Le fait que les clients ne s'approprient pas assez les QR codes (ou les équivalents). Cette technologie peine à décoller alors qu'elle présente un véritable intérêt pour la relation client. A mon sens, les entreprises devraient être beaucoup plus actives pour envoyer des codes à leurs clients et leur proposer de se retrouver dans le monde physique (comme le font notamment les chaînes de salles cinématographiques avec la billetterie). J'appelle de mes voeux une approche " Mobile to Place ", qui dépasse le " Web to Store ". Il appartient aux entreprises d'inventer des modalités astucieuses pour inciter les clients à venir les rencontrer partout. Le recul du click-to-chat / click-to-call sur les sites marchands est aussi un point d'interrogation. De nombreux sites avaient mis en place cette technologie en 2013 et semblent finalement faire marche arrière. A mon sens, il faudrait que des prestataires arrivent à débloquer ce levier relationnel en proposant des offres plus adaptées. Le décollage de Twitter prend du retard en France. Qui va réellement trouver l'usage pour faire décoller ce média ? J'ai une attente assez forte sur ce point.

Quelles sont vos attentes pour 2014 ? Et pourquoi ?

Mes attentes pour 2014 portent sur l'intégration plus structurelle du mobile dans les relations entre les clients et les marques. Quelle intégration par exemple entre les SMS (qui constituent encore le gros des investissements sur le mobile) et les notifications push ? On a encore parfois le sentiment que chaque département, chaque service, chaque responsable de tel ou tel levier, travaille dans son coin. Les organisations doivent se transformer pour intégrer le digital à tous les niveaux. Il me semble que l'ère du " département digital " est derrière nous.

Quelles sont vos craintes pour 2014 ? Et pourquoi ?

Ma crainte porte essentiellement sur le recul des investissements relationnels, au profit d'actions de court terme. La crise doit permettre de reprendre les choses à la base : produire plus de valeur, investir sur la constitution d'un capital client solide... mais beaucoup de facteurs poussent à une logique de courte vue. Un autre espoir - mais je crains que 2014 ne soit pas encore la bonne année - c'est de voir émerger une véritable direction des relations avec les clients (un Chief Customer Officer à l'anglo-saxonne), qui intègre le marketing client, le commercial, le service client et une bonne partie du digital.

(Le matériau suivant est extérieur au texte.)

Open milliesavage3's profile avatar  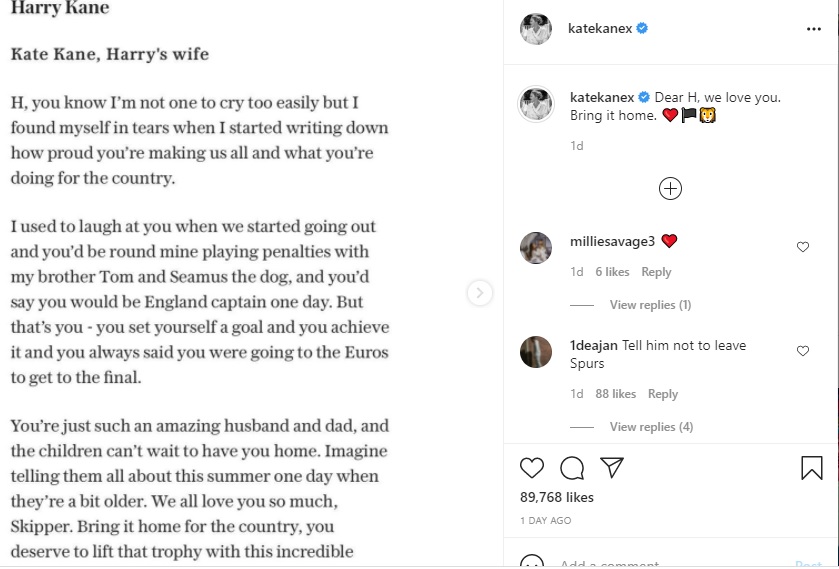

Quelles tendances pensez-vous voir émerger ou se confirmer en 2014 ? Et pourquoi ?

Une tendance forte me semble se dessiner : la prise de conscience qu'il est nécessaire de formuler des stratégies clients avant de déployer des outils. Il faut se poser les bonnes questions, comme nous le proposons dans l'ouvrage que j'ai coordonné et publié il y a un an (Stratégie Clients, Pearson). Par exemple, quelles sont les cibles relationnelles prioritaires ? Pas que des clients... mais pas tous les clients. Quelles expériences leur faire vivre (car tous les mêmes clients n'ont pas les mêmes attentes, et un même client peut aussi avoir des attentes différentes selon le contexte) ? Il ne s'agit pas seulement de dire que l'on propose une expérience " unique "... Quels sont les processus relationnels prioritaires ? On ne peut pas se contenter de lister les processus et d'affirmer que tout est important, l'acquisition comme la rétention, la gestion des réclamations comme l'animation d'un programme de fidélité. Les processus relationnels sont très nombreux. On peut en identifier plus de 100. Quelles sont les priorités pour atteindre les objectifs commerciaux et les objectifs plus proprement marketing (recommandation, réputation, engagement...) ? Le sujet de la relation client a pris tellement d'importance ces dernières années, qu'il devient essentiel de tracer le cap à un niveau plus stratégique dans les organisations ; de rationaliser les investissements, certes, mais aussi de faire de la relation client un levier fondamental de la performance économique à moyen terme.